- Publicidad -

Cajones abiertos y pertenencias revueltas: denuncian una intrusión en la sala de prensa de Casa Rosada

Periodistas denunciaron una intrusión en la Sala de Prensa de Casa Rosada, donde encontraron cajones abiertos, pertenencias revueltas y algunos faltantes. El Gobierno investiga qué ocurrió.
Foto: archivo

La Sala de Periodistas de Casa Rosada amaneció este lunes con una escena que generó preocupación entre los trabajadores de prensa: cajones abiertos, papeles y pertenencias fuera de lugar y distintos objetos revueltos. Además, denunciaron el faltante de productos de uso cotidiano, entre ellos yerba y leche.

El episodio habría ocurrido durante el fin de semana. Los últimos periodistas se retiraron de la sala el viernes por la tarde y el desorden fue descubierto cerca de las 8 de la mañana del lunes. Hasta el momento, no se estableció públicamente quién ingresó al lugar ni cuándo ocurrió la intrusión.

Un ingreso que deja interrogantes

La situación genera especial preocupación porque la sala se encuentra dentro de Casa Rosada, un edificio presidencial sometido a controles de acceso y seguridad.

Según el relevamiento del Foro de Periodismo Argentino (FOPEA), no se habrían detectado signos de que las cerraduras hubieran sido forzadas. Por eso, además de establecer qué elementos faltan, una de las principales preguntas es cómo fue posible acceder al espacio.

Por ahora, tampoco existe una confirmación oficial de que haya ocurrido un robo. Lo constatado por los periodistas es que sus pertenencias fueron manipuladas y que algunos elementos ya no estaban en el lugar.

El espacio donde trabajan los periodistas acreditados apareció con cajones abiertos y pertenencias revueltas este lunes. Foto: Gobierno de la Nación

Qué dijo el Gobierno

Ante la denuncia, fuentes oficiales señalaron que el Gobierno se encuentra “averiguando qué pasó”.

La investigación deberá determinar quién tuvo acceso a la sala durante el período en que permaneció cerrada y si los mecanismos de seguridad funcionaron correctamente. También resta conocer si los registros de las cámaras de seguridad permiten reconstruir lo sucedido.

El episodio ocurre en un momento particular para los periodistas acreditados en Casa Rosada.

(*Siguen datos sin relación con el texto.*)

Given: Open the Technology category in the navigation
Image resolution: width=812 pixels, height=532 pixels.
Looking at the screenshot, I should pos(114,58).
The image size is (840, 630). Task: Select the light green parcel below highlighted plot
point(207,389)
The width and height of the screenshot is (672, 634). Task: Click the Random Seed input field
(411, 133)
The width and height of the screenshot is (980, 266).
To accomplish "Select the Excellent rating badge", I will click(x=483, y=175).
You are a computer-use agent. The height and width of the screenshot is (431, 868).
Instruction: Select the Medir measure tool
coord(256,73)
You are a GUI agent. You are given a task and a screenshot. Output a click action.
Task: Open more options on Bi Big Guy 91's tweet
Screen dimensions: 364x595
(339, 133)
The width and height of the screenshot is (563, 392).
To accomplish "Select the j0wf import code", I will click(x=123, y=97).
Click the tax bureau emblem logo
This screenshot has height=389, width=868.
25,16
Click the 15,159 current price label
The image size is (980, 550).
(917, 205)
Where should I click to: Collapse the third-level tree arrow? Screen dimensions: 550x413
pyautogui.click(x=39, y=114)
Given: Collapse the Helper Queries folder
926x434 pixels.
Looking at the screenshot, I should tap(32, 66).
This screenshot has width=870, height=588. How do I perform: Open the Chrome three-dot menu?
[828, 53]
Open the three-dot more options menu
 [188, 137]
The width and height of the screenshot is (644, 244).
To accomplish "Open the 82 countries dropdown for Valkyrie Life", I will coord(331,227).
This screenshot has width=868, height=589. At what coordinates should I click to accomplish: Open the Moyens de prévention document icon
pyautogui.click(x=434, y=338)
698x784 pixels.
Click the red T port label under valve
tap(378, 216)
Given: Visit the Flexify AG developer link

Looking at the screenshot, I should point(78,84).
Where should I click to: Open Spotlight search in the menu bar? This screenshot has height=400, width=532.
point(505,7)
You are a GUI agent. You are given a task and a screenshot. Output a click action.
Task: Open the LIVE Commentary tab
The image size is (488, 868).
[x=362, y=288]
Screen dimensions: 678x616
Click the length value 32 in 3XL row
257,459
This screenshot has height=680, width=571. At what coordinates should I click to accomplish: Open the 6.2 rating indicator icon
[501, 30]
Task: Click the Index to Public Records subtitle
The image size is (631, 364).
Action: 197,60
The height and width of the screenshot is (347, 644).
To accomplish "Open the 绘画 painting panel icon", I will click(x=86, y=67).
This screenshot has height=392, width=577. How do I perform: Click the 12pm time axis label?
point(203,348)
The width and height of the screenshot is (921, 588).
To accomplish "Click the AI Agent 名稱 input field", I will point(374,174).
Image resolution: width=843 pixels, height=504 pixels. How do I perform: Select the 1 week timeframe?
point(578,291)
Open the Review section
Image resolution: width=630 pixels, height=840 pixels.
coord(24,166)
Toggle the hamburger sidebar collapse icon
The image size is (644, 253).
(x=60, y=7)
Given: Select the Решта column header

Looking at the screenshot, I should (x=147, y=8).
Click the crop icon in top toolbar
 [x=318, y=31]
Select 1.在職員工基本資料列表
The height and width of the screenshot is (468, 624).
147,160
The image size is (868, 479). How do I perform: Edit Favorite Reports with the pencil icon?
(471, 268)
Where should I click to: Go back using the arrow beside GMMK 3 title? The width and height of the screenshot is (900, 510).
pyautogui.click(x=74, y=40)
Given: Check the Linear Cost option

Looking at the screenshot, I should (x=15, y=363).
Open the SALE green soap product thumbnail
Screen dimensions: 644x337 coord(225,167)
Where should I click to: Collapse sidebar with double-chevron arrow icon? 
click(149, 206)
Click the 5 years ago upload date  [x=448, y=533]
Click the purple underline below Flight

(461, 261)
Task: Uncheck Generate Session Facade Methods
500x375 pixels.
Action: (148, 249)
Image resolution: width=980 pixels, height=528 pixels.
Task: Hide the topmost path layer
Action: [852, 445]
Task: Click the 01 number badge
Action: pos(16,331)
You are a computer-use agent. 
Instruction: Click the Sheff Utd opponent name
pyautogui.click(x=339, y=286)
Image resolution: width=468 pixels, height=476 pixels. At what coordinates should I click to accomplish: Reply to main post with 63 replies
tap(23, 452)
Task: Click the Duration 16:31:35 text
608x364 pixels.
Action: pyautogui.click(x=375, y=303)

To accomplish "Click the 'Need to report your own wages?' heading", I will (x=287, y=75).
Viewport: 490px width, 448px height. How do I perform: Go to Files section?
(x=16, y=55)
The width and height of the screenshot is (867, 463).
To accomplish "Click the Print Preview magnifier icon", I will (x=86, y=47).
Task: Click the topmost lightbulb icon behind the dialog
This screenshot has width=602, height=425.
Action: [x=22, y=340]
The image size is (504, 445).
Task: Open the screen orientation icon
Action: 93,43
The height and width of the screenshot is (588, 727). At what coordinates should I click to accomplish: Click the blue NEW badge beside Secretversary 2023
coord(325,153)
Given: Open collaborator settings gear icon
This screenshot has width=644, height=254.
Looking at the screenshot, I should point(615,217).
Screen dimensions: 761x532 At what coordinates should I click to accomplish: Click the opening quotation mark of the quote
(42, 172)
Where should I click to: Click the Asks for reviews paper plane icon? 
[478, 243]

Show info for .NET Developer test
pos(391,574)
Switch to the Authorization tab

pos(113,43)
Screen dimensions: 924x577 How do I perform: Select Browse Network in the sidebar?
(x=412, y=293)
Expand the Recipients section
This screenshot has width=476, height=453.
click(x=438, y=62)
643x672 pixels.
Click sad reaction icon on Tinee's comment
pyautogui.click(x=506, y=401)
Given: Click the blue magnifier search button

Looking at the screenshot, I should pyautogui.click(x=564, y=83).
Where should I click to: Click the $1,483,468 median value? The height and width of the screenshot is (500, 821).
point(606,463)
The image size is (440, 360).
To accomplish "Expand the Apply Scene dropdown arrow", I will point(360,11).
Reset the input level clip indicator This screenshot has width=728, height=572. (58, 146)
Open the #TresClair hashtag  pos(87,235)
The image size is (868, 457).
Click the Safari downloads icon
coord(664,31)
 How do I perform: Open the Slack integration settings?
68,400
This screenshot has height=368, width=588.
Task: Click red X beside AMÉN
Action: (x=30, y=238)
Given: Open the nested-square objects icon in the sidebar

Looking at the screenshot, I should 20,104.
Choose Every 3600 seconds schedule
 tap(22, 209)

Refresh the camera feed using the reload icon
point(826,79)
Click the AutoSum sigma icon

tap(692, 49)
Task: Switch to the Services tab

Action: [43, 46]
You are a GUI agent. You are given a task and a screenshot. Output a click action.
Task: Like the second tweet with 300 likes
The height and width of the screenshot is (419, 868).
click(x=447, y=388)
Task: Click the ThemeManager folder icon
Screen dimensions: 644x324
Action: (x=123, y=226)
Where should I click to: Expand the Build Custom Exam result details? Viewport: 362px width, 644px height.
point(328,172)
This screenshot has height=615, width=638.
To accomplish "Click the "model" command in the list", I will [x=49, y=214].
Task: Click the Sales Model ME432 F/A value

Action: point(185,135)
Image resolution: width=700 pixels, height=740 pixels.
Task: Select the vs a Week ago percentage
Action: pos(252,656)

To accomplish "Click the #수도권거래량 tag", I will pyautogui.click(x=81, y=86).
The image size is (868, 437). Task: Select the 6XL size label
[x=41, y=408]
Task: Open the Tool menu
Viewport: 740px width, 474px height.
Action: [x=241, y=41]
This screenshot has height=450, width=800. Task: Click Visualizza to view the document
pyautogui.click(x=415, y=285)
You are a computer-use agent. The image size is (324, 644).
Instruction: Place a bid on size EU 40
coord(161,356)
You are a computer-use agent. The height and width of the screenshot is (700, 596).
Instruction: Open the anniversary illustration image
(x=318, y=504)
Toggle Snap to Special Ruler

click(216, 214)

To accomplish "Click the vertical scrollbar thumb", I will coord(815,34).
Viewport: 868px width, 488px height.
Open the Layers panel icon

Durante la gestión de Javier Milei, el vínculo entre el Gobierno y distintos sectores de la prensa estuvo marcado por fuertes cruces y modificaciones en las condiciones de acceso y circulación dentro de la sede presidencial.

En abril, el Ejecutivo restringió el ingreso de periodistas vinculados a determinados medios en medio de la controversia por una investigación internacional sobre una presunta operación rusa de desinformación. Poco después, la Sala de Periodistas fue cerrada temporalmente.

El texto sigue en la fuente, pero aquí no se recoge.